5 points | by cactaceae 5 hours ago

2 comments

cactaceae 5 hours ago
Author here. The protocol takes about 90 seconds to run — open any chatbot and try it before reading the comments.
Step 1: Ask the LLM whether "a human with a sufficient level of a certain ability" cannot lose a debate to a current-architecture LLM. True or false?
Step 2: After it commits to an answer, tell it the ability is reframing — restructuring the premises of the discussion itself.
Step 3: Watch what it does.
I've tested this across GPT-4o, Claude, Gemini, and o1/o3. The failure modes are remarkably consistent. Curious whether anyone sees a different result.

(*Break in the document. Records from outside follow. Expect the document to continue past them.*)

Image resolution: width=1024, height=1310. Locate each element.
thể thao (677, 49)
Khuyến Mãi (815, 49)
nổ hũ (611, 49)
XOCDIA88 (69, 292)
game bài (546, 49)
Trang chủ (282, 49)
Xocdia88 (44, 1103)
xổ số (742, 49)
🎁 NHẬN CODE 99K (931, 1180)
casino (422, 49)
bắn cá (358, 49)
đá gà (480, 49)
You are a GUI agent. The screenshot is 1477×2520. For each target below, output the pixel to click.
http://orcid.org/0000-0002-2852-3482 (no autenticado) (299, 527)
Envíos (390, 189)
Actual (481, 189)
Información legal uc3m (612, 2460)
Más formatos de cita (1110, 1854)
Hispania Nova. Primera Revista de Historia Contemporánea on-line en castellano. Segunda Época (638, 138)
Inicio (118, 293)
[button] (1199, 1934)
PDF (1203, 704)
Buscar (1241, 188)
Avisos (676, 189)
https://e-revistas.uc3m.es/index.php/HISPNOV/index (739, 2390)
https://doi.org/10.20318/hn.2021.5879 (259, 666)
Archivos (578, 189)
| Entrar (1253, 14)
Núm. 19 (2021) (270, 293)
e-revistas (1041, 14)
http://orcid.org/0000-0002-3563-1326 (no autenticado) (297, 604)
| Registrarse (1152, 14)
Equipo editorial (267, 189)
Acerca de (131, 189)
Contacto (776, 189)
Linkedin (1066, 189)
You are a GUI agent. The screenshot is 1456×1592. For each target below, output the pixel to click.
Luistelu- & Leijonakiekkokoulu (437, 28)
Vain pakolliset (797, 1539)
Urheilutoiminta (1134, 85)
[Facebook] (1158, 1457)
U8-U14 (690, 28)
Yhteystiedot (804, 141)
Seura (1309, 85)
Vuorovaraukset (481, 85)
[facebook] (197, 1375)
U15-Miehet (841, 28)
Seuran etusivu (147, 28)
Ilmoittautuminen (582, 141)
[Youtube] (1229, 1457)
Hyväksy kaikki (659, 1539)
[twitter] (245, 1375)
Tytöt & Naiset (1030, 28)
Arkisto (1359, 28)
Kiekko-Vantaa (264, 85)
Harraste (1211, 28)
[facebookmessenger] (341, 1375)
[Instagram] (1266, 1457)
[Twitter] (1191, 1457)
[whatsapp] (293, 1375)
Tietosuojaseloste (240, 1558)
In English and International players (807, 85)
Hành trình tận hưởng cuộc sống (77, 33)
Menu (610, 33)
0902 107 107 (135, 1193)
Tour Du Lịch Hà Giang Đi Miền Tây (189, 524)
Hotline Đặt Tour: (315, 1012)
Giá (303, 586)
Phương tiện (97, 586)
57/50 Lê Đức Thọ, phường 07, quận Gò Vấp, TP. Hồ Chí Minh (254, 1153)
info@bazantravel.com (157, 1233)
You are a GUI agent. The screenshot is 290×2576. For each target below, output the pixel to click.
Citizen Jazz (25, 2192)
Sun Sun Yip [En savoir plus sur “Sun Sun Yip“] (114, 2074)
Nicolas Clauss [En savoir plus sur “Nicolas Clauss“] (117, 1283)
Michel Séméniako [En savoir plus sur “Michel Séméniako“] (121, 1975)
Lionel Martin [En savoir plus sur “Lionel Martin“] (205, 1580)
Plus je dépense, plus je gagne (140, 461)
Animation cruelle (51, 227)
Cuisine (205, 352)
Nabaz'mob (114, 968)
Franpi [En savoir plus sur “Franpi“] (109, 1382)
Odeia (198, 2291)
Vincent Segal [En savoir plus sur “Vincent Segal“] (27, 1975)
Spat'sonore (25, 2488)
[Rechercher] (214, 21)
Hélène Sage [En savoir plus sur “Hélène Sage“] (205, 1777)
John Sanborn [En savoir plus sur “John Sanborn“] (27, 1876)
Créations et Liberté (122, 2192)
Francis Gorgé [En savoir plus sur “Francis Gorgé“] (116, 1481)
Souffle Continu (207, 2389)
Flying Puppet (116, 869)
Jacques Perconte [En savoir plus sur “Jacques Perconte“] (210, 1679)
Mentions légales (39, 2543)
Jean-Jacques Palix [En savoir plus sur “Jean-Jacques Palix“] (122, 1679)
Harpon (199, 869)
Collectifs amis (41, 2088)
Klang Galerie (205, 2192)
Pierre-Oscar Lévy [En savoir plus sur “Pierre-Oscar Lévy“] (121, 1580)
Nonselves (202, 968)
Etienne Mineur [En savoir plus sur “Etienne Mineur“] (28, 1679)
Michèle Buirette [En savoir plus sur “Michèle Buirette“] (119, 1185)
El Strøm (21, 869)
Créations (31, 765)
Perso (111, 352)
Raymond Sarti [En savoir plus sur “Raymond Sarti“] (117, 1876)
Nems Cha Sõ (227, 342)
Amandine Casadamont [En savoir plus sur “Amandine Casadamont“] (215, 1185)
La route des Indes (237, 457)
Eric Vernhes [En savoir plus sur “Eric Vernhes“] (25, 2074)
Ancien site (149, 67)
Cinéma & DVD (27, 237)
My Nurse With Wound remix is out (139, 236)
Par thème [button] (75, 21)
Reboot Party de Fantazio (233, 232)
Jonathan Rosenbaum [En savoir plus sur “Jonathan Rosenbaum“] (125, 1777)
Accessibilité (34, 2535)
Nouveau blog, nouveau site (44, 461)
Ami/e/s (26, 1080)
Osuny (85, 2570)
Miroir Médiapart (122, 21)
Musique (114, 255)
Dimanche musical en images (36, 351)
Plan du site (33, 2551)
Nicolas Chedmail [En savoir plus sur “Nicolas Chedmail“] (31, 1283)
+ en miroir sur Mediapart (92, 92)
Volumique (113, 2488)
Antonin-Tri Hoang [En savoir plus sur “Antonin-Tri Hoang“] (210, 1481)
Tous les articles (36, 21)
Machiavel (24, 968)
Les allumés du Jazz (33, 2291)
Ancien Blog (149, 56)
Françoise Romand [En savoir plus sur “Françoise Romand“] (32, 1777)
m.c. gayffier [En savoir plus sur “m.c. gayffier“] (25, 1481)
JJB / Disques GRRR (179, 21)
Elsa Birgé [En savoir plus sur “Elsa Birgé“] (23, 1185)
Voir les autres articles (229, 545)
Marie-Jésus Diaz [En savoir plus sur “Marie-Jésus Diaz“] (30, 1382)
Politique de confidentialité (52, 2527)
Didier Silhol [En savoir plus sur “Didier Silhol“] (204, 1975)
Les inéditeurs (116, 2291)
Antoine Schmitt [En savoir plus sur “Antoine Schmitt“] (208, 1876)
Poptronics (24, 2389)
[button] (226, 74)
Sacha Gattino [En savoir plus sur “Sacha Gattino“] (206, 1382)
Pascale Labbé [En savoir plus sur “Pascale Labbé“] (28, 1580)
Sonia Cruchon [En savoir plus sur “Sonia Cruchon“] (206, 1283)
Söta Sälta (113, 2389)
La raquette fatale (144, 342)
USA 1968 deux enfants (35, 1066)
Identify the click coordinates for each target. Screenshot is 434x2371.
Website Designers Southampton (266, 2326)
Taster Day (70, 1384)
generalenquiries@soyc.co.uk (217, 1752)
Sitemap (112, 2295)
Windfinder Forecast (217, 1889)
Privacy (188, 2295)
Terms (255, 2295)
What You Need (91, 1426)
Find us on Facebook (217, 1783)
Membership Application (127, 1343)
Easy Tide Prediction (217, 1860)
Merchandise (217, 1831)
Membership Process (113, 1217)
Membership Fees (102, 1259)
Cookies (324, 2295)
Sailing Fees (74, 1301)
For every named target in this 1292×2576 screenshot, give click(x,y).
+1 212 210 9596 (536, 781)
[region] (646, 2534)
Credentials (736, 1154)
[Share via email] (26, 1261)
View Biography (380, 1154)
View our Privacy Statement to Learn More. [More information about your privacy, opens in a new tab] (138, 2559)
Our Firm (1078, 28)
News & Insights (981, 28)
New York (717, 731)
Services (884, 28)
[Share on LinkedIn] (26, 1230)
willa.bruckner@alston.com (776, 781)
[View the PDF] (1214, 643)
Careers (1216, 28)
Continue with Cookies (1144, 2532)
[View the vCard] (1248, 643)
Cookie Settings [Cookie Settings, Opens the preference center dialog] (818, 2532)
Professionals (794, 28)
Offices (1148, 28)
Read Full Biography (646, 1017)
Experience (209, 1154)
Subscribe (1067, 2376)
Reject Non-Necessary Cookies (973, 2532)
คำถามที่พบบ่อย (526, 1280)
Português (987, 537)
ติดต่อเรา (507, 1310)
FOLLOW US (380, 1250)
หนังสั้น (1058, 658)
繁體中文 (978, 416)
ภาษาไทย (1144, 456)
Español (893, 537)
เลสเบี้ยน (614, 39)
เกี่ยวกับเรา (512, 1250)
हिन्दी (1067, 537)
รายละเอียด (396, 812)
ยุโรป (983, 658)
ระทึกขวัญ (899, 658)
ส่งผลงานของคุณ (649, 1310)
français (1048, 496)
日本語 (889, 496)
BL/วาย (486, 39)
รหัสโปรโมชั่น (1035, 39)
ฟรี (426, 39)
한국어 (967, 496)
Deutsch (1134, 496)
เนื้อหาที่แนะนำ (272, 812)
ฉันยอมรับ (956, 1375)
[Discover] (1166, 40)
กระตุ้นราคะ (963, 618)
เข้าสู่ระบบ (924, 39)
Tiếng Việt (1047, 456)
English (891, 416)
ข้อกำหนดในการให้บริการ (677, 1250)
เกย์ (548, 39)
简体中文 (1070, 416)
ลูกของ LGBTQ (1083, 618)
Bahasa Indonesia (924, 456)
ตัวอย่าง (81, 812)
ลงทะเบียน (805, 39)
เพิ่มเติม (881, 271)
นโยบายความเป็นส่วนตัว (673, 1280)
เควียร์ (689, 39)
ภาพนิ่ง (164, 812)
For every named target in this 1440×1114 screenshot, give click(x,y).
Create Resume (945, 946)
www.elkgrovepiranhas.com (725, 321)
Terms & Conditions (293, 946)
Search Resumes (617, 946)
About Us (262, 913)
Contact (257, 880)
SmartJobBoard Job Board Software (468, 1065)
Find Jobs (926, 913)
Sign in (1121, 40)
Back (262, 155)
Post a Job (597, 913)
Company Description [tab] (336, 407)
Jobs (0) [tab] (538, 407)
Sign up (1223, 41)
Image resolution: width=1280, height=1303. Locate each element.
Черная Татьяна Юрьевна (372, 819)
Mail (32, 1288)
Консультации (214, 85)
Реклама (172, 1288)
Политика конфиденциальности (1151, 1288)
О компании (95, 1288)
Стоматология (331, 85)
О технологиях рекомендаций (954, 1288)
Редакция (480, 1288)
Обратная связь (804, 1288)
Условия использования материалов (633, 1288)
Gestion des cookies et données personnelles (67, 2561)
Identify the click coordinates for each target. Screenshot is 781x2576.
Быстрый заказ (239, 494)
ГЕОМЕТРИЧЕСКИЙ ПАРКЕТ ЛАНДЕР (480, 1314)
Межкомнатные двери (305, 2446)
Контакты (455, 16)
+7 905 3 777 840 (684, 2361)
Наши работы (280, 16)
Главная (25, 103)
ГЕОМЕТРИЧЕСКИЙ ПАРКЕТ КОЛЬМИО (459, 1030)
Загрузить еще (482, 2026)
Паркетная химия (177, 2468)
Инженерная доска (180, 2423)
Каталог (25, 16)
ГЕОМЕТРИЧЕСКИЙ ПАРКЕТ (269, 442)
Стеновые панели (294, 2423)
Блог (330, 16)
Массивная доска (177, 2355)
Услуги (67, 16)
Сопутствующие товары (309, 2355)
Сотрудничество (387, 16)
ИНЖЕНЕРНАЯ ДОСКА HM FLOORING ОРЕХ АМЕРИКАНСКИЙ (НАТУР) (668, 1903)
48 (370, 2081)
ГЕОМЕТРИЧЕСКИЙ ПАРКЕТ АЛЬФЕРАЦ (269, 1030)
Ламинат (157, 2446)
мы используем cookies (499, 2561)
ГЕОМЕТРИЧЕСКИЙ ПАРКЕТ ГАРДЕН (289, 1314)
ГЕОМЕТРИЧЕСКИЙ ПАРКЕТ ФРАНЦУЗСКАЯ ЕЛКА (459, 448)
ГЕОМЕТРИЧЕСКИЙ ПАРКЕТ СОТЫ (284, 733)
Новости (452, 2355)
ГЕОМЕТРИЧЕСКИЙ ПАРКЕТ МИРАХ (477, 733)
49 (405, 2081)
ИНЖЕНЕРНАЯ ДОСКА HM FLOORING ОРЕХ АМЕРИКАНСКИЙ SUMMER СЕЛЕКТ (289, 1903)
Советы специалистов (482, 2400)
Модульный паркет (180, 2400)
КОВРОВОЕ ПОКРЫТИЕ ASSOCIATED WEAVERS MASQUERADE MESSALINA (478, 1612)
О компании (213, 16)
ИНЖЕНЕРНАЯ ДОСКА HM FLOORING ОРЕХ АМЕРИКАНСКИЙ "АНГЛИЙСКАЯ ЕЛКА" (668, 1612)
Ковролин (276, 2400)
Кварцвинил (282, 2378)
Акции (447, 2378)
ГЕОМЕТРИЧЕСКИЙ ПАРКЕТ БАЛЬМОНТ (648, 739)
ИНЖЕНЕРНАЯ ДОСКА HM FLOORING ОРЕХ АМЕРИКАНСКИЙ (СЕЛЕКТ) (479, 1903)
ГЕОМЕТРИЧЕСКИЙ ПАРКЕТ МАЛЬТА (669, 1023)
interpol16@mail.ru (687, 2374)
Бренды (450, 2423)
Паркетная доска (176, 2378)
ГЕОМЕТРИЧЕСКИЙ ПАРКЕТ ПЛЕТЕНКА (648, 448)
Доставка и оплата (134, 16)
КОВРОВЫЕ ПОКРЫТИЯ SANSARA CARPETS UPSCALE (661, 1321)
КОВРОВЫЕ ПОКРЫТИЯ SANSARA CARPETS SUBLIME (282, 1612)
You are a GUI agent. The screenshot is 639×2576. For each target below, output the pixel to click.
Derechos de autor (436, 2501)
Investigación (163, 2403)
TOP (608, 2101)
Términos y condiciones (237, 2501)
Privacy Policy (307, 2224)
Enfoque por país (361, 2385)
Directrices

The formal treatment is in two papers currently under review (linked in the article). Happy to discuss the architectural argument here.
Lions2026 4 hours ago
This maps pretty closely to what happens in distributed systems under uncertainty.
If a system can’t tell whether something already happened, it tends to retry.
That’s fine for reads, but for side effects it creates a weird failure mode where you’re no longer dealing with “did it succeed or fail” but “did it happen once or multiple times”.
A lot of systems quietly accept “at least once” until the action is irreversible (payments, emails, etc.), and then the problem becomes very real.